Task statement:
Beginning with the line that includes "Viewport: 937px width, 474px" and ending with the last line of the listing below, write out each line exactly, with no other output.

━━━━

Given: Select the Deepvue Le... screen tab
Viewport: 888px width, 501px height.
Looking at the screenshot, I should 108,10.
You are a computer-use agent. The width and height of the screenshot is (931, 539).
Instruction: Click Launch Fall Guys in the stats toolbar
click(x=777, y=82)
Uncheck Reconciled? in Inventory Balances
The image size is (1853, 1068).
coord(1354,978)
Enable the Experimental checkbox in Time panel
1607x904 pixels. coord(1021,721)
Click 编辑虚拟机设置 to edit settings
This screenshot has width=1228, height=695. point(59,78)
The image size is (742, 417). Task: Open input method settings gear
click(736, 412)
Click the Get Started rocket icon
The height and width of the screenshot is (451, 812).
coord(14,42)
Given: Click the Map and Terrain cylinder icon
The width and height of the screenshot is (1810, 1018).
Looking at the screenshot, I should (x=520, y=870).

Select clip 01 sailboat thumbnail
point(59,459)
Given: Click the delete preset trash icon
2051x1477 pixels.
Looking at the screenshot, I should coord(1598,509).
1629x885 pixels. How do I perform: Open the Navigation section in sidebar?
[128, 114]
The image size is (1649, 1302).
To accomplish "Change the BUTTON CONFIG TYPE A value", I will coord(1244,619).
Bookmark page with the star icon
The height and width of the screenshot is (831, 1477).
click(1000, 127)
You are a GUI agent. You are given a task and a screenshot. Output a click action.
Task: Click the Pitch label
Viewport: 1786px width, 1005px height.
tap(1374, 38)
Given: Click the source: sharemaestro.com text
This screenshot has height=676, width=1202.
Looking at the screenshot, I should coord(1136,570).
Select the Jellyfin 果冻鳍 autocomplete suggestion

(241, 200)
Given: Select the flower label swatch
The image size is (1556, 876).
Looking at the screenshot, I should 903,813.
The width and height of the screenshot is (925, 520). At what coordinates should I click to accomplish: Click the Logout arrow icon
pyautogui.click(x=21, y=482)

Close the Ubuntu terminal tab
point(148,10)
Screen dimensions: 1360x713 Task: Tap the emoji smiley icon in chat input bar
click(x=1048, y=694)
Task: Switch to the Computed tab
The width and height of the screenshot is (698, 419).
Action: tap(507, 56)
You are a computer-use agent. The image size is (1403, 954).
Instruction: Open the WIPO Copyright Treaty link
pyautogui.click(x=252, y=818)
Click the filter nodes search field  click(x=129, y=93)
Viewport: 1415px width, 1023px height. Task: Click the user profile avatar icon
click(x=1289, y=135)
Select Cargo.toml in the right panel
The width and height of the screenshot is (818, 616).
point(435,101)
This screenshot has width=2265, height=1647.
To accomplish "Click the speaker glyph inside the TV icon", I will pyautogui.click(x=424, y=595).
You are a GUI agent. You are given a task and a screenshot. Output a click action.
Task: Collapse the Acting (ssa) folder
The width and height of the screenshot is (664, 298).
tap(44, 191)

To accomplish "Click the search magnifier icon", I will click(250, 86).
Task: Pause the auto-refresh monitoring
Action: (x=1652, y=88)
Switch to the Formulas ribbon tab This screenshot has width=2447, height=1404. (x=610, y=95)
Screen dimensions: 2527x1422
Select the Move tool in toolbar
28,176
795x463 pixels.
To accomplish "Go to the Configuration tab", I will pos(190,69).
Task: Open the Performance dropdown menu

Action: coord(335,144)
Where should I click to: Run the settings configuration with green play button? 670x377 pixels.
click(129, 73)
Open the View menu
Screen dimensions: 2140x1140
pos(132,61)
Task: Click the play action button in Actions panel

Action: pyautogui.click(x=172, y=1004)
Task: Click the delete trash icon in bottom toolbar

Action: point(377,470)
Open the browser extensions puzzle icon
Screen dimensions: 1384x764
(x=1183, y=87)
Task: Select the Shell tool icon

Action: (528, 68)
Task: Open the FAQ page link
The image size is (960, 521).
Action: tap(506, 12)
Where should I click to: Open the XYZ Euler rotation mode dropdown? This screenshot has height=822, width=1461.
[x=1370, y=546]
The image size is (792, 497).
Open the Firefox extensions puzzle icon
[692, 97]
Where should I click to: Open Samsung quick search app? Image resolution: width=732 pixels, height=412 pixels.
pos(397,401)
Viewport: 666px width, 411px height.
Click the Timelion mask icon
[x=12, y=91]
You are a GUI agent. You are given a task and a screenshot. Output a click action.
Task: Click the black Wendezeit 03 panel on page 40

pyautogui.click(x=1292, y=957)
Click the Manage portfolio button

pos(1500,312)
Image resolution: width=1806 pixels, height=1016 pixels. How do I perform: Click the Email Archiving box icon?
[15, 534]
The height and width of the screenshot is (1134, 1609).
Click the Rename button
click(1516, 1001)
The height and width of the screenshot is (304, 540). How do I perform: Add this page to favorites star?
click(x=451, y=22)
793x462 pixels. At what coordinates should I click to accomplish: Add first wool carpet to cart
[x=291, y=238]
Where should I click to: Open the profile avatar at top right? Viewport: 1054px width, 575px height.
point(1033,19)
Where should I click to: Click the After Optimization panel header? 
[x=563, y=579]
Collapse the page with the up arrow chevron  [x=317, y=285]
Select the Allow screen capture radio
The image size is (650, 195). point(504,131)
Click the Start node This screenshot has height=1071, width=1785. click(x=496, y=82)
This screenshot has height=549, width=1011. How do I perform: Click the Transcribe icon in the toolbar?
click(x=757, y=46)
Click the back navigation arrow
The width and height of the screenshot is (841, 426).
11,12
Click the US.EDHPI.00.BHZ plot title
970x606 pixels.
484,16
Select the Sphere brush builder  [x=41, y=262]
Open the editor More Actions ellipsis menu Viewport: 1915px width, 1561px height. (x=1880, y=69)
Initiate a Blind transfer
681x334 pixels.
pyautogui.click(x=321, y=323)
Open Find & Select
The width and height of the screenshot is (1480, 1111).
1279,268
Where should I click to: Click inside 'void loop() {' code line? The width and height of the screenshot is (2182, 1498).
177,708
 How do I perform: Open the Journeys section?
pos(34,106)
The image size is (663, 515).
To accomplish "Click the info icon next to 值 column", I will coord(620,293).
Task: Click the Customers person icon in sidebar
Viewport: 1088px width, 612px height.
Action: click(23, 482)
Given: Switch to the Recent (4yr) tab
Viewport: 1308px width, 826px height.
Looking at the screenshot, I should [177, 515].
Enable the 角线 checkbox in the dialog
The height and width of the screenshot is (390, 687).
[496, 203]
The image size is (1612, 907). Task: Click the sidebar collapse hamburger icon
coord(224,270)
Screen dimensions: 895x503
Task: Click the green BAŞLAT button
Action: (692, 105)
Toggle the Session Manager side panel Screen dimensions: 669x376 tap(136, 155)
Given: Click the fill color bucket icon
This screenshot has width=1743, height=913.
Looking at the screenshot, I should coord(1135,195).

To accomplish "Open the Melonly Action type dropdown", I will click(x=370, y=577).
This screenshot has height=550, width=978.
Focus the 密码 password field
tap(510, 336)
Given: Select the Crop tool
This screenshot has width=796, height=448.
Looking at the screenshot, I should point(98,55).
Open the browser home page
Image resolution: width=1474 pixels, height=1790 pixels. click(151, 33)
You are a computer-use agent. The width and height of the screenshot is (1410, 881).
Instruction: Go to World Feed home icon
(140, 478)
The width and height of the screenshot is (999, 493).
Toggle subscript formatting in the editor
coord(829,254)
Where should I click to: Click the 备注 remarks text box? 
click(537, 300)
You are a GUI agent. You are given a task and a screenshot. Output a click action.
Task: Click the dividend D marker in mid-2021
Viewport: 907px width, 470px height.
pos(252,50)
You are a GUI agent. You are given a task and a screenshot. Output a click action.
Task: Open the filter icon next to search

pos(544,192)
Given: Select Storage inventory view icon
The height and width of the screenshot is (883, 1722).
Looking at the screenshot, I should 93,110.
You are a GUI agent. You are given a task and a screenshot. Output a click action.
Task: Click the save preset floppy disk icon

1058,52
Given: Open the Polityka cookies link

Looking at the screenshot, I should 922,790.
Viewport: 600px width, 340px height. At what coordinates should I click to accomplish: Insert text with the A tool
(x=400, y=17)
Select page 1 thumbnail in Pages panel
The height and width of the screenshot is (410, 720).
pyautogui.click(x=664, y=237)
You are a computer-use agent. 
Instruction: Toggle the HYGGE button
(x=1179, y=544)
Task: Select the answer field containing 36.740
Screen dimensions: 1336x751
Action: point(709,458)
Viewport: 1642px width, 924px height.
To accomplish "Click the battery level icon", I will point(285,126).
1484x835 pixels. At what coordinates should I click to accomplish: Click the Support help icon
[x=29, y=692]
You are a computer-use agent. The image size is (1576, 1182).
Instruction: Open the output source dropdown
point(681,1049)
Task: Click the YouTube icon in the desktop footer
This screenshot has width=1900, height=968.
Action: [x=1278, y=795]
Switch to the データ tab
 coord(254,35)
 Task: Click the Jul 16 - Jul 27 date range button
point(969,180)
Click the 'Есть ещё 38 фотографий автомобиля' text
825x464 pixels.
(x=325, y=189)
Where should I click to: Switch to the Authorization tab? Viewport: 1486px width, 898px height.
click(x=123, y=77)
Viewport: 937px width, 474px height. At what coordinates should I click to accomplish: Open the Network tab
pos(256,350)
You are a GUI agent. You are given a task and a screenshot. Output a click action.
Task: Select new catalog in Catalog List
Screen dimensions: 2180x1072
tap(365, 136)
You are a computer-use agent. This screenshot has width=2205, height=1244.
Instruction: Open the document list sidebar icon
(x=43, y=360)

━━━━

Answer space:
Viewport: 937px width, 474px height. At what coordinates should I click to accomplish: Open the Network tab
pos(256,350)
You are a GUI agent. You are given a task and a screenshot. Output a click action.
Task: Select new catalog in Catalog List
Screen dimensions: 2180x1072
tap(365, 136)
You are a computer-use agent. This screenshot has width=2205, height=1244.
Instruction: Open the document list sidebar icon
(x=43, y=360)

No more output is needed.